As of November 4, 2022, Lebanon has reported 18 deaths and more than 400 others infected with the notoriously contagious digestive disease, cholera. The World Health Organization (WHO) has classified the disease as a global threat to “public health.” Because the disease is so virulent, it has the ability to affect hundreds of people at once if spread through sewer and water systems within a community.
Current State of Lebanon
Since July 2021, the economic crisis in Lebanon seems to be one of the worst in the world since the 1800s. Banks are beginning to freeze withdrawals. As hospitals and pharmacies began to run out of medication and services to provide patients, the health of not only the people but also the economy began to take a dark turn. As of 2020, approximately 1.7 million refugees could be residing in Lebanon in extremely close-contact, low-budget camps. Furthermore, as of late 2019, “approximately three-quarters of Lebanon’s population” lived below the poverty line.
What is Cholera?
Cholera is a disease that spreads through the ingestion of food or water contaminated with the bacterium. The disease causes infected persons to experience a harsh acute diarrheal infection, eventually leading to severe dehydration. It can kill in hours if left untreated. The World Health Organization has reported that cholera transmission is “closely linked to inadequate access to clean water and sanitation facilities.” Commonly referred to as a “disease of poverty,” cholera outbreaks typically affect the world’s poorest people due to a lack of public sewage systems. As a result, human waste can mix with water that people use for drinking and cooking.
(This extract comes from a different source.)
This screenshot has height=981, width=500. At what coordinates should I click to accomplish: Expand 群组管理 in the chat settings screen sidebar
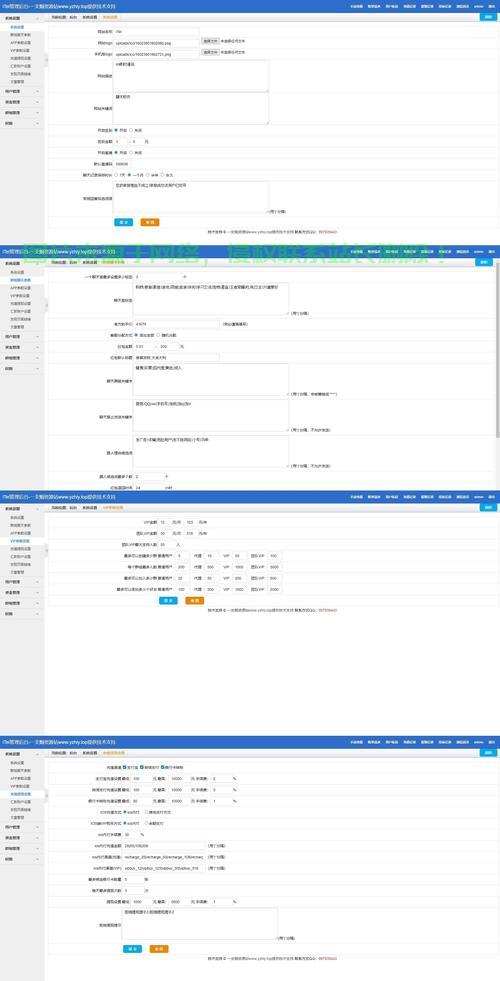click(22, 358)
Cholera Outbreaks in Lebanon
After almost 30 years without a single case, cholera has re-appeared in Lebanon following a recent outbreak in Syria. Syria has recently reported more than 20,000 suspected cases and 75 deaths. There has been a high influx of Syrian refugees traveling to Lebanon. Consequently, the transition of the disease most likely occurred because of high population densities within the refugee camps. Reporter Daniel Stewart writes that the increase in cholera outbreaks is “mainly due to increased flooding, drought, conflict, migration and other factors affecting access to clean water.”
A Disease Linked to Poverty
In his research published in the National Library of Medicine, Arturo Talavera wrote that cholera outbreaks are key indicators of social development within a region. Cholera outbreaks remain a serious challenge in countries where people do not have assured access to safe drinking water and adequate sanitation. Talavera explained that cholera outbreaks affect low-income countries more than middle or high-income countries. Economic development is an important factor in determining how deadly an outbreak may be.
Solutions to the Cholera Outbreaks in Lebanon
Thankfully, France is delivering vaccines to Beirut. However, the World Health Organization warns that if not curved soon, the disease may begin to spread more rapidly. French Ambassador Anne Grillo explains that the recent cholera outbreaks in Lebanon are “a new and worrying illustration of the critical decline in public provision of access to water and sanitary services.”
The key to stopping cholera outbreaks is to provide communities with water security. Furthermore, vaccines can drastically curve the contraction of the disease. As more than 13,000 doses have already arrived in Lebanon with more to come, hopefully, Lebanon will be able to halt the spread of the disease with the help of foreign aid.